## Task instructions:
A) Answer these from the Eric Forsberg profile:
(i) Which channel aired Alien Abduction?
(ii) In what year did Forsberg move to Hollywood?
(iii) Who is Forsberg's mother?
B) According to the Eric Forsberg profile, which students did Forsberg teach improvisation to? List every one it names.
C) From the Eric Forsberg profile, copy word for word everything from "Before moving to" down to "Bristol Renaissance Faire.".

======== Excerpt to read ========

Eric Forsberg (born December 16, 1959) is an American writer. He wrote and directed the feature film Mega Piranha, as well as the writer of the feature film Snakes on a Train, one of the first mockbusters produced and released by The Asylum. He also wrote the screenplays for 30,000 Leagues Under the Sea and War of the Worlds 2: The Next Wave, also for The Asylum.  He directed the film Alien Abduction which aired on Sci Fi Channel, as well as Night of the Dead which aired on Chiller TV. Other writer and director credits include the political thriller Torture Room, and the stoner comedy Sex Pot as well as Monster, Almighty Thor, Arachnoquake, and Age of the Hobbits. He also worked as a Co-Producer and assistant director on numerous films for Christopher Coppola and Alain Silver, including White Nights, Bel Air, and Palmer's Pickup. In his early years Forsberg was an improvisational comedy instructor at The Players Workshop and The Second City Training Center in Chicago.

Biography 
Eric Forsberg was born in Chicago on December 16, 1959. He is the son of improv director Josephine Forsberg and filmmaker Rolf Forsberg.

Before moving to Hollywood in 1997, Forsberg worked as a writer and director in the Chicago theater scene. The original musical, Knat Scatt Private Eye, with Steve Carell, was among his more successful productions. Forsberg also taught improvisation at The Players Workshop and The Second City Training Center where his students included Stephen Colbert, Amy Sedaris, Tim Meadows, and Rachel Dratch. Forsberg also worked to create a school/family concert for the Chicago Symphony Orchestra. His performance credits include Silas Brimfire at the Bristol Renaissance Faire.

======== Information shown ========

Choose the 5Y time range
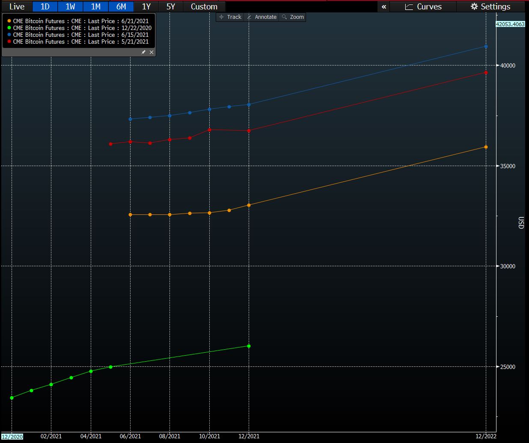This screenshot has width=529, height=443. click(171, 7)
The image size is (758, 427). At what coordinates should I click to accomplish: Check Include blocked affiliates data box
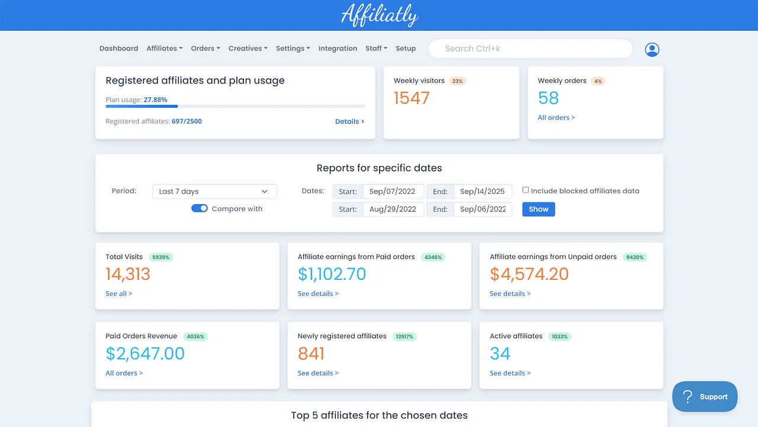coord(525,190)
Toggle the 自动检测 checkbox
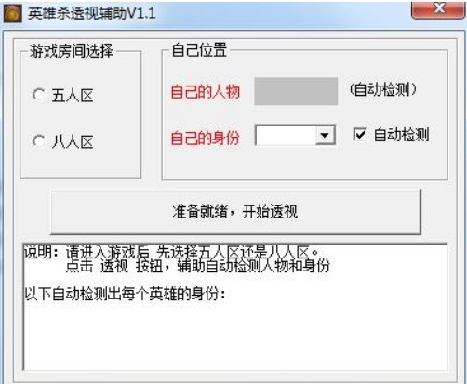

========

## Full solutions:
A)
(i) Sci Fi Channel
(ii) 1997
(iii) Josephine Forsberg, an improv director

B) Stephen Colbert, Amy Sedaris, Tim Meadows, Rachel Dratch

C)
Before moving to Hollywood in 1997, Forsberg worked as a writer and director in the Chicago theater scene. The original musical, Knat Scatt Private Eye, with Steve Carell, was among his more successful productions. Forsberg also taught improvisation at The Players Workshop and The Second City Training Center where his students included Stephen Colbert, Amy Sedaris, Tim Meadows, and Rachel Dratch. Forsberg also worked to create a school/family concert for the Chicago Symphony Orchestra. His performance credits include Silas Brimfire at the Bristol Renaissance Faire.